The following table details the Company's public offerings of common stock during the three years ended December 31, 2022 (dollar amounts in thousands):

Share Issue MonthShares Issued
Net Proceeds (1)
February 202050,600,000 $305,274 
January 202034,500,000 206,650 

(1)    Proceeds are net of underwriting discounts and commissions and offering expenses.
(f)Equity Distribution Agreements

On August 10, 2021, the Company entered into an equity distribution agreement (the “Common Equity Distribution Agreement”) with a sales agent, pursuant to which the Company may offer and sell shares of its common stock, par value $0.01 per share, having a maximum aggregate sales price of up to $100.0 million from time to time through the sales agent. The Company has no obligation to sell any of the shares of common stock issuable under the Common Equity Distribution Agreement and may at any time suspend solicitations and offers under the Common Equity Distribution Agreement.

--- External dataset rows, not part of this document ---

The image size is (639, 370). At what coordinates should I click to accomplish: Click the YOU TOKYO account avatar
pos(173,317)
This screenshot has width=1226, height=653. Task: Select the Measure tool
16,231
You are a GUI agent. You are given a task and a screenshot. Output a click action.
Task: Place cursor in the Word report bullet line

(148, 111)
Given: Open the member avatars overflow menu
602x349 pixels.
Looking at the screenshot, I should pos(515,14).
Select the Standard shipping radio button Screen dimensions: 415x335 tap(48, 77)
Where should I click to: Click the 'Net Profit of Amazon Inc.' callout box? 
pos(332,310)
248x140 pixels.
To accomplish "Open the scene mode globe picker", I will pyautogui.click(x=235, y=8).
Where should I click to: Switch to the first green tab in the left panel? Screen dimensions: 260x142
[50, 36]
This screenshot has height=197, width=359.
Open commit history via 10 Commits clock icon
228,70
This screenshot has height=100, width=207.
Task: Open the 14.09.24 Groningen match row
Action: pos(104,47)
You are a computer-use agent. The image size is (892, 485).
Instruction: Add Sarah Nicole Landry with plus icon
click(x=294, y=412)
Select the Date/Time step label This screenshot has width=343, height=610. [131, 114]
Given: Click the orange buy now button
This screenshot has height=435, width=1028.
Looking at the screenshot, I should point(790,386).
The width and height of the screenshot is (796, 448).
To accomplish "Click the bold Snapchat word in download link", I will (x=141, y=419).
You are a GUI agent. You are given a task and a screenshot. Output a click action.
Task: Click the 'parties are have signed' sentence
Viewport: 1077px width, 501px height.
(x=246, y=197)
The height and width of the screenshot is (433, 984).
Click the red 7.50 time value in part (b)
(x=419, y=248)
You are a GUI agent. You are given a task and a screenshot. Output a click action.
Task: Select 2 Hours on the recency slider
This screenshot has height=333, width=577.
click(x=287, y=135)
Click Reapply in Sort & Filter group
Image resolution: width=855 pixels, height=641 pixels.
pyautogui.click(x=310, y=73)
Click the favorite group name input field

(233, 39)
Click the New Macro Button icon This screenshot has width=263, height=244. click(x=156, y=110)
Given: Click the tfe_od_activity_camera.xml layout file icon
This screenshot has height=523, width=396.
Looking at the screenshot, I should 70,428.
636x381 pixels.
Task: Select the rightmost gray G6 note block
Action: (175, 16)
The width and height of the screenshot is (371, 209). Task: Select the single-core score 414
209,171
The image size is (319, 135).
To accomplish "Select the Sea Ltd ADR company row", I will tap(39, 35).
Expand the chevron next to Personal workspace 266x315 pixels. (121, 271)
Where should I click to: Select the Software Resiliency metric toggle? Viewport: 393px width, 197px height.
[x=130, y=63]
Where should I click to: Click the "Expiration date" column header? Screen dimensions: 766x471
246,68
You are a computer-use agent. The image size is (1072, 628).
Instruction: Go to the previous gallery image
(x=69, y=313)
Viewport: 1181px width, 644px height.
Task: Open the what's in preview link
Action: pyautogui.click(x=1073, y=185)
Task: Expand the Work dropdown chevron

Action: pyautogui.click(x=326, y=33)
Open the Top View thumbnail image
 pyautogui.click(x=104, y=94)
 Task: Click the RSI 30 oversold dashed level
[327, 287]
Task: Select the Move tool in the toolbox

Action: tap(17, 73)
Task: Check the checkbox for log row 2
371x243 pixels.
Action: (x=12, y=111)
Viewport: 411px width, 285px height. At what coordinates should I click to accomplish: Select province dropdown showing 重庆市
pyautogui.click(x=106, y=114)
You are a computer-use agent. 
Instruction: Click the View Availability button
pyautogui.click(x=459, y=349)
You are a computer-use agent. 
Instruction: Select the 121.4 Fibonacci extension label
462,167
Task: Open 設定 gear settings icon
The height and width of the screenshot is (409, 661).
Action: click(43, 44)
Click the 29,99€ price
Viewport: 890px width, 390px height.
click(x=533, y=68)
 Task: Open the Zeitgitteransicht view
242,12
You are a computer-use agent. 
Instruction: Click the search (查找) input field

The Common Equity Distribution Agreement replaced the Company's prior equity distribution agreement with a sales agent dated as of August 10, 2017, as amended on September 10, 2018 (collectively, the "Prior Equity Distribution Agreement"), pursuant to which approximately $72.5 million of aggregate value of the Company's common stock remained available for issuance prior to termination.
    
There were no shares of the Company's common stock issued under the Common Equity Distribution Agreement and the Prior Equity Distribution Agreement during the years ended December 31, 2022, 2021 and 2020. As of December 31, 2022, approximately $100.0 million of common stock remains available for issuance under the Common Equity Distribution Agreement.

On March 29, 2019, the Company entered into an equity distribution agreement (the “Preferred Equity Distribution Agreement”) with a sales agent, pursuant to which the Company may offer and sell shares of the Company's Series B Preferred Stock, Series C Preferred Stock and Series D Preferred Stock, having a maximum aggregate gross sales price of up to $50.0 million, from time to time through the sales agent. On November 27, 2019, the Company entered into an amendment to the Preferred Equity Distribution Agreement that increased the maximum aggregate sales price to $131.5 million. The amendment also provided for the inclusion of sales of the Company’s Series E Preferred Stock. On August 10, 2021, the Company entered into an amendment to the Preferred Equity Distribution Agreement that increased the maximum aggregate sales price to $149.1 million. The amendment also provided for the inclusion of sales of the Company's Series F Preferred Stock and the exclusion of sales of the Company's Series C Preferred Stock. On March 2, 2022, the Company entered into an amendment to the Preferred Equity Distribution Agreement that provided for the inclusion of sales of the Company's Series G Preferred Stock and the exclusion of sales of the Company's Series B Preferred Stock. The Company has no obligation to sell any of the shares of Preferred Stock issuable under the Preferred Equity Distribution Agreement and may at any time suspend solicitations and offers under the Preferred Equity Distribution Agreement.
There were no shares of Preferred Stock issued under the Preferred Equity Distribution Agreement during the years ended December 31, 2022, 2021 and 2020. As of December 31, 2022, approximately $100.0 million of Preferred Stock remains available for issuance under the Preferred Equity Distribution Agreement.